Steps to Manhood – Together

Community Welcome Home for Dr Gavin Marsh

The ancient wisdom of initiating boys to manhood is nourishing a supportive process being played out in Perth with the help of a local GP.

Male adolescence has been described as a ‘descent into hell’. GP Dr Gavin Marsh is passionate about making the journey from boy to young man something a great deal easier than that. It’s all about confronting challenges and developing resilience with lots of support from role models who’ve done gone through the same thing in their own lives.

Dr Gavin Marsh

“We think the word ‘ritual’ is so important for young men because it’s closely tied to forging a strong identity, a sense of self about just what it means to be a man. People such as Tim Winton and Jordan Peterson have been talking about this for a while, and it goes back aeons, of course.”

“We’ve got an entire generation of young men with no idea of their place in the world. And sometimes that doesn’t end well for anyone. There’s an old African proverb that says, ‘a young man will burn down the village just to feel the heat of a fire’ and one way of preventing that is to build a community that facilitates a positive transition to becoming a man.”

“Most young men will model the behaviours they see around them. It’s like clothing, they’ll try on bits and pieces. If they’re relying on their peers, sometimes really good role models can be thin on the ground.”

Building values

“Rites Together tries to build a strong sense of self in young people and give them the tools to build appropriate boundaries, to be able to say ‘no’ to things they really don’t want to be part of.”

Gavin acknowledges both the good work that’s been done in the past and the importance of a community-based approach in the future.

“A lot of organisations have tried to fill this space and I say, ‘good on them for that!’ Scouts, Guides and many religious groups, despite their current bad press, have been offering programs fostering self-reliance and strong values for years. But one of the founders of the ‘Rites of Passage’ movement, Dr Arne Rubinstein, is adamant that it’s the broader community which needs to take up the sort of work that gives young people a sense of mission in life.”

“It’s interesting to see the new Australian cricket coach, Justin Langer, is seeking to develop the same ethos within the new crop of players. He wants them to be seen as good role models with a strong conviction regarding the appropriate way to behave on the field.”

Gavin paints a ‘word picture’ of just what happens on a Rites Together camp.

Mothers play a role

“One of the first things we do is to redefine the relationship between mother and son. It’s absolutely critical that the former steps back and releases her son, and there’s a ceremony that marks just that. That happens on the first day when the boys and their fathers are heading off to camp. It can be a highly emotional time.”

“There are challenges involved, some of them physical. But what we’re really asking from a young man is to step out in different ways and find his own voice. There’s a lot of group story-telling, some of the fathers will talk about their relationship with their mothers and others may speak about sadness and issues surrounding sexuality.”

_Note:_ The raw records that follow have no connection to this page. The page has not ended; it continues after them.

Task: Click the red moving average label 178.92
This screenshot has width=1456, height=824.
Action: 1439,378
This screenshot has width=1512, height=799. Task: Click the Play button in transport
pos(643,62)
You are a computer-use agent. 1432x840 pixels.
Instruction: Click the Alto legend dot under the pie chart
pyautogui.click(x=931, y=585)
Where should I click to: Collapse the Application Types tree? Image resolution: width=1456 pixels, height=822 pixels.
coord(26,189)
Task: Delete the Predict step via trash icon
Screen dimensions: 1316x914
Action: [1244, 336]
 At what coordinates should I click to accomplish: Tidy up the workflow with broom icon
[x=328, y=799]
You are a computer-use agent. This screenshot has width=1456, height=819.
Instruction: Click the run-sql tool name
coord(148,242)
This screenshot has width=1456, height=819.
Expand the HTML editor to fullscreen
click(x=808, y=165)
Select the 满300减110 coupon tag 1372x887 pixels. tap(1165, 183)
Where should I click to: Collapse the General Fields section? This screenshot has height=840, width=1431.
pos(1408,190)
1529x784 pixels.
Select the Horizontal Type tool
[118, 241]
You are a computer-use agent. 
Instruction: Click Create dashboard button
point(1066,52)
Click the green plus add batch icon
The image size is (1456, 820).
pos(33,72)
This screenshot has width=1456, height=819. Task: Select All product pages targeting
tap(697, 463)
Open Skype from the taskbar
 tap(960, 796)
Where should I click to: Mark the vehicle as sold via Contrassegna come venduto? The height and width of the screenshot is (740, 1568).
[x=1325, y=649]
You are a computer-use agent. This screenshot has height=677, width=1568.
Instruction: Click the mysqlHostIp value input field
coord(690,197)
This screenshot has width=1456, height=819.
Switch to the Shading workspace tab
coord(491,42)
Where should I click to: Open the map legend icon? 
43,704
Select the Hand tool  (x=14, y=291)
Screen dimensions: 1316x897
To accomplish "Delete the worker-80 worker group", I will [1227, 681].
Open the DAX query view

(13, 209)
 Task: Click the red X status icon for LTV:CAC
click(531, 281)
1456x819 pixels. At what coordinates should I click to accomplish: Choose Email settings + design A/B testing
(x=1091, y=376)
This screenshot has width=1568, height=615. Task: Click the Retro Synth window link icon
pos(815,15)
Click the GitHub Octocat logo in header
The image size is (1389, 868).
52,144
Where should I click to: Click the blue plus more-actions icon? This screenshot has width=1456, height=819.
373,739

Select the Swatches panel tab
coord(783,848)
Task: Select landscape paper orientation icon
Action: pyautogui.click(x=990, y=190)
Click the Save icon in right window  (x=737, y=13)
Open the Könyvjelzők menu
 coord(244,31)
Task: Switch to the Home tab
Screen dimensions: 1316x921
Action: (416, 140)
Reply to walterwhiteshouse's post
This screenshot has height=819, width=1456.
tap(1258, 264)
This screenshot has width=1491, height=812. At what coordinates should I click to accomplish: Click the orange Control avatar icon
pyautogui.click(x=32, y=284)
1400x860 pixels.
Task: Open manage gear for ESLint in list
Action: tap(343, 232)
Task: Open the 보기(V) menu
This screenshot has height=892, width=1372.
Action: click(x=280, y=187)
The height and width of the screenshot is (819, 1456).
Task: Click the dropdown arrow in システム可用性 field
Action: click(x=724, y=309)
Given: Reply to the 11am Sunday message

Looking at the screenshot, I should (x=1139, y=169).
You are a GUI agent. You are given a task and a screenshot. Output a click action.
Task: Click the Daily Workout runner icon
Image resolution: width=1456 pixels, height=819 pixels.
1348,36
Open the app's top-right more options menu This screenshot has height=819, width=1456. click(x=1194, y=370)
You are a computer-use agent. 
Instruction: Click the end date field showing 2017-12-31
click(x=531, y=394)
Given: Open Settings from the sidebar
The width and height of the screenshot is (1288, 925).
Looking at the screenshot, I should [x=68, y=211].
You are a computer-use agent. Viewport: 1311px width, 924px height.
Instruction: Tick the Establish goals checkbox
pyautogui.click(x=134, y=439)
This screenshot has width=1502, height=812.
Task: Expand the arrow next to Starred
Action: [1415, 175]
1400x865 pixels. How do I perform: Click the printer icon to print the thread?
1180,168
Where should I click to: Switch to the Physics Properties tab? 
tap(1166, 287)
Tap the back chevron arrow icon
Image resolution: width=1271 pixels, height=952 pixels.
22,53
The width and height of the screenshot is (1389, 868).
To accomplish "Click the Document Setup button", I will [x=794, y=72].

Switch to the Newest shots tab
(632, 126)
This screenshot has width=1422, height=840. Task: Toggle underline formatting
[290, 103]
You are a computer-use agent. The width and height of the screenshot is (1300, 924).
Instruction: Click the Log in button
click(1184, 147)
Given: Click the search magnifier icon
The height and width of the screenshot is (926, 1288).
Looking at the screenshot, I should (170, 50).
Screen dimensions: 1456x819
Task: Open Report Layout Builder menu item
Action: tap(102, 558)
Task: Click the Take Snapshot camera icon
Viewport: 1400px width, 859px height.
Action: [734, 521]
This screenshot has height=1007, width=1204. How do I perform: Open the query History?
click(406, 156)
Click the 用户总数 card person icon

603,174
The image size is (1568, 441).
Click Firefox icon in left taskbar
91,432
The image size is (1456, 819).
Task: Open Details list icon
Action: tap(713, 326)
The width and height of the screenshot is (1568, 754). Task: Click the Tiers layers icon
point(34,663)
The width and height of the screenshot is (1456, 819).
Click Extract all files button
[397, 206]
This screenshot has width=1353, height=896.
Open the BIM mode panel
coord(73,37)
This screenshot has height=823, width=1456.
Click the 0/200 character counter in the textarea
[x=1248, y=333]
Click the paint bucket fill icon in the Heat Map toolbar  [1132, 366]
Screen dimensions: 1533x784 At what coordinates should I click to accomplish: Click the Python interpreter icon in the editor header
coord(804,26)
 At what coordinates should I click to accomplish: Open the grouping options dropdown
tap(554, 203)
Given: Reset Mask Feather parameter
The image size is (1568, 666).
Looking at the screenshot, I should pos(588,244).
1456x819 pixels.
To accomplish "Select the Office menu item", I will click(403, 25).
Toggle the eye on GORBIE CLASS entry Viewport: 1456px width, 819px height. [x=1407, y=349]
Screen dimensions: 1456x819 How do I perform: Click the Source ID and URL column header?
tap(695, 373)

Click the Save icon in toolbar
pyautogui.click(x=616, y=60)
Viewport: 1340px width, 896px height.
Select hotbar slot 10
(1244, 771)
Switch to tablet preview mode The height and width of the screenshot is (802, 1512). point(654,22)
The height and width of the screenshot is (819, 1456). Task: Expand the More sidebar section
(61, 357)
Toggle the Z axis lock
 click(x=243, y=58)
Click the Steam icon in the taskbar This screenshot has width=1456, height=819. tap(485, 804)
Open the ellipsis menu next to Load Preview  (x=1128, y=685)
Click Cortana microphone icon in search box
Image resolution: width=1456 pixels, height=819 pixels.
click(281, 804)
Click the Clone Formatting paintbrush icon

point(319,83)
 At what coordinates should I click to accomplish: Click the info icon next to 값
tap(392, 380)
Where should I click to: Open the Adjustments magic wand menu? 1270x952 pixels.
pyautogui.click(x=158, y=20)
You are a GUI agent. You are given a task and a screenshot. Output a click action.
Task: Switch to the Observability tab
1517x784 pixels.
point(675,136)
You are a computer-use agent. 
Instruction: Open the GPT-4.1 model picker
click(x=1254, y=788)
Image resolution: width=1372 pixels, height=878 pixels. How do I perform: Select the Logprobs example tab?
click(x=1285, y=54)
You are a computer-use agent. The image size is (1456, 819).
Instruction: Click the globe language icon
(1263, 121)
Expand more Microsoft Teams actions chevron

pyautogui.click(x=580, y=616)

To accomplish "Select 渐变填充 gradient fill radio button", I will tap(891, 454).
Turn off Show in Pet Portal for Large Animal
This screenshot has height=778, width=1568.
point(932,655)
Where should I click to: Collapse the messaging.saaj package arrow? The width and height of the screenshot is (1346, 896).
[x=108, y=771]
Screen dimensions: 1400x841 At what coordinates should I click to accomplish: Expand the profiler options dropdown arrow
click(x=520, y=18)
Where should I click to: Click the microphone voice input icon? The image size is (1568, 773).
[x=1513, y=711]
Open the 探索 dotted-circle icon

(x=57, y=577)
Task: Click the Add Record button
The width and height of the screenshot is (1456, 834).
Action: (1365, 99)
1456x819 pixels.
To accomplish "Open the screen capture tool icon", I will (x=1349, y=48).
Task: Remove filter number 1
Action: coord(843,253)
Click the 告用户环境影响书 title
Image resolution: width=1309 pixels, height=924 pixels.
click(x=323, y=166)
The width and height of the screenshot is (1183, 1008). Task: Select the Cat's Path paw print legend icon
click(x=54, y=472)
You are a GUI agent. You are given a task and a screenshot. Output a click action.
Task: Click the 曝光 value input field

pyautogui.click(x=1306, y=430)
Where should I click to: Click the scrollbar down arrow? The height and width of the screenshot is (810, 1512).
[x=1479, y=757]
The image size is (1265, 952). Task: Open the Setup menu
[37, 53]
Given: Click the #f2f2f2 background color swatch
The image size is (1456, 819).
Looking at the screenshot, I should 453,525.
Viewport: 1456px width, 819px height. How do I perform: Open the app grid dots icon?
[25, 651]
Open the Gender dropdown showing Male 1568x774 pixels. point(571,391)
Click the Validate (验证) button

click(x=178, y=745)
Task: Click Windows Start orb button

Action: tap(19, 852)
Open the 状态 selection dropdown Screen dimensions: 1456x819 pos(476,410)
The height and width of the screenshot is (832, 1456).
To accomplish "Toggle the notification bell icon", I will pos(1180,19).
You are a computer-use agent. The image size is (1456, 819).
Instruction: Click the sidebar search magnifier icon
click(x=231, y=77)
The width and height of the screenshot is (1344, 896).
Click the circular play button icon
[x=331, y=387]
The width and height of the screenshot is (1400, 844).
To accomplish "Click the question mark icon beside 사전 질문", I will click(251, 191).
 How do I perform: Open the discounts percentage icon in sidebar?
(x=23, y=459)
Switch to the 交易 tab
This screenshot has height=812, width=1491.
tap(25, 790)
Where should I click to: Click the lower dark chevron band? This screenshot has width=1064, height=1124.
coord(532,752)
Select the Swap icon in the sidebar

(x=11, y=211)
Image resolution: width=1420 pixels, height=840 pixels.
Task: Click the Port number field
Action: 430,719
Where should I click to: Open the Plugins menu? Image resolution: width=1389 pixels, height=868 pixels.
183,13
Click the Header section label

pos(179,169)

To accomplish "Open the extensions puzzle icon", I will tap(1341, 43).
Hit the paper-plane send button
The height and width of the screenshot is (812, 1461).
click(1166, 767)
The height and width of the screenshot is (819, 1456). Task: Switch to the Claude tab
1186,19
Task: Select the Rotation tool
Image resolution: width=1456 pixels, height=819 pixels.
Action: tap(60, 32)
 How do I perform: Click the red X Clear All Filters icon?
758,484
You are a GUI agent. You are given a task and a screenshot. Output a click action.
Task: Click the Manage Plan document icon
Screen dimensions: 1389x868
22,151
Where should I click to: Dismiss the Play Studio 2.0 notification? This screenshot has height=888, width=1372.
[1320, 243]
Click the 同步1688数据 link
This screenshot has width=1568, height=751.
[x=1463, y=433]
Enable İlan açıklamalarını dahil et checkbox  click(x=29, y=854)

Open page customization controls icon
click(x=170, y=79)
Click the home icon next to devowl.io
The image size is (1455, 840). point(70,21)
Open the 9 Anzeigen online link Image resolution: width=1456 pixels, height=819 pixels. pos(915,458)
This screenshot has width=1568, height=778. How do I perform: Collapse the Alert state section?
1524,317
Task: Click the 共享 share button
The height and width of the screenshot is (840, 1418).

“The boys are hungry to hear what it’s like to be a man, what that actually looks like and how it feels to fail. Some of these sessions last for three hours and you can hear a pin drop.”

“It’s also a place of honouring a young man, of speaking about his skills and attributes not what might have happened in the past or what he might become in the future. Many of these concepts go back a long way in human history and we’re just doing it in a more contemporary way.”

Tapping emotions

“The day the boys return to their families is celebratory and we have a reunion a few weeks later. We give the men an opportunity to do some further self-development work, if they wish. The Rites Together camp often taps into a lot of unexplored emotions.”

“I never come away from a camp without learning something about myself. When you do this sort of work you have to continually think about your own journey and think deeply about your own life.”

There’s no shortage of amazing transformations on a Rites Together camp, says Gavin.

“The program runs for four days and the ideal age for the boys is between 15 and 16 years of age. It’s a place of change, we call it a ‘ritual space’ and it’s often very different from the outside world. We have men turning up with their own lives in total disarray, so it can be big wake-up call for them, too.”

“Many of the boys arrive with hoodies over their heads, you can’t see their faces and there’s absolutely no eye contact. They’re so closed down and then we see it change, the smiles and the engagement with the group. Sometimes one of those young men will come back and join our leadership team, which is very satisfying.”

Inclusive process

“Often a mother raising boys on her own is desperate for something like this and will ask us to find a male mentor to attend the camp with her son. We do that, and we also organise different payment plans to make it possible for anyone and everyone to attend.”

“Many aspects of modern life can be pretty dysfunctional. We need to seek out ways of marking and celebrating the achievements and the transitions in the lives of young people.”

“I’d encourage my medical colleagues to get involved. It’s an opportunity to understand yourself better and to be able to look at some issues in your own life within a supportive environment can be immensely rewarding.”